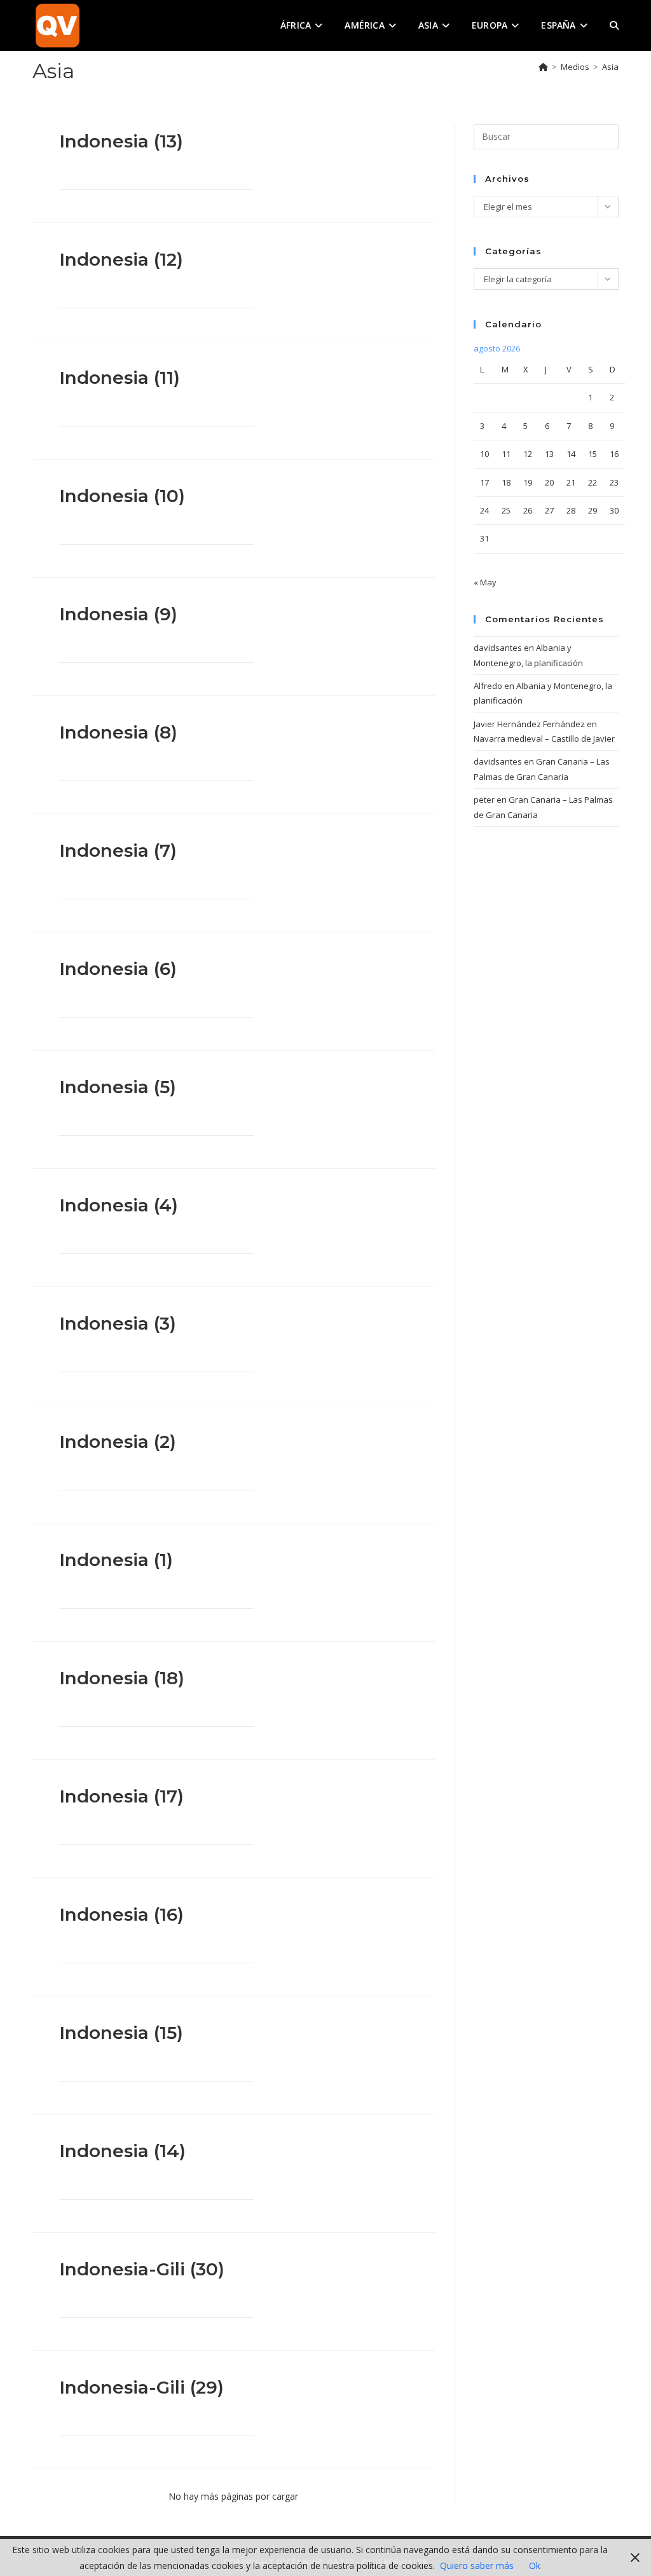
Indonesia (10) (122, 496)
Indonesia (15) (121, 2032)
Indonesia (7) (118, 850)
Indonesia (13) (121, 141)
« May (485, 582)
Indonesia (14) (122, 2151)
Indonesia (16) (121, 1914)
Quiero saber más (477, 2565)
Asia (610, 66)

☆ ☆ ☆

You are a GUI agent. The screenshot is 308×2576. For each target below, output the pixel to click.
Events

☆ ☆ ☆

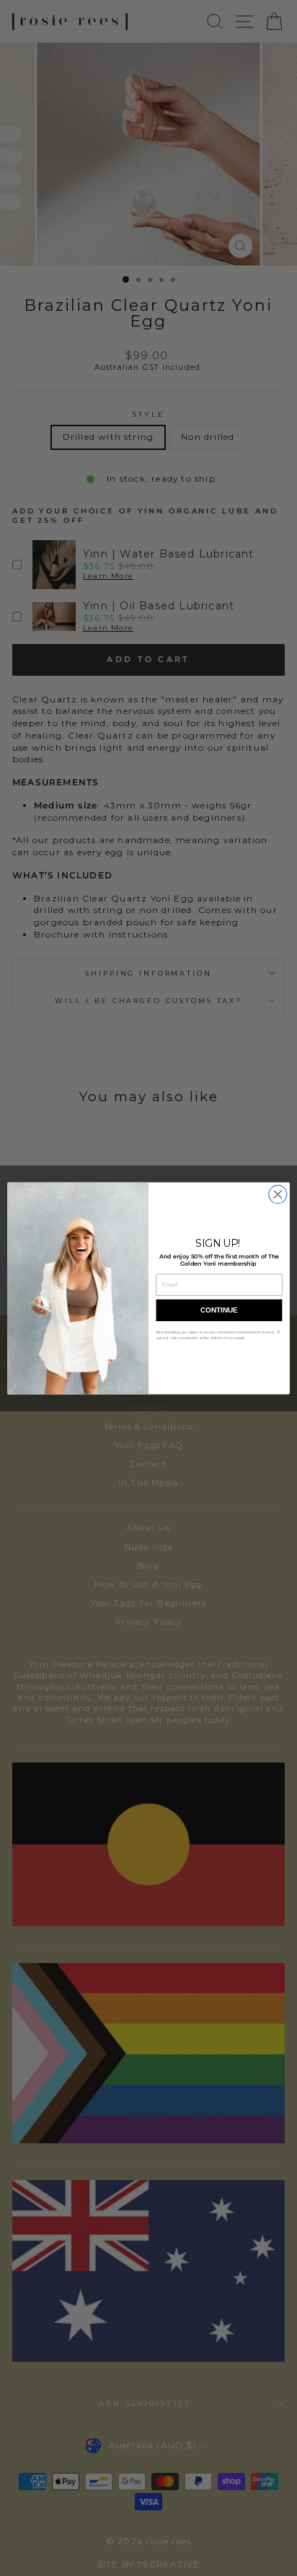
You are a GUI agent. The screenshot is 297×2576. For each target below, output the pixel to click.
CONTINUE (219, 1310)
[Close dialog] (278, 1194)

☆ ☆ ☆

Reproduce exactly the stretch of the material above that starts at the line with "Indonesia (14) (122, 2151)" and ends at the line with "Asia (610, 66)", both included, and nothing else.

Indonesia (14) (122, 2151)
Indonesia (16) (121, 1914)
Quiero saber más (477, 2565)
Asia (610, 66)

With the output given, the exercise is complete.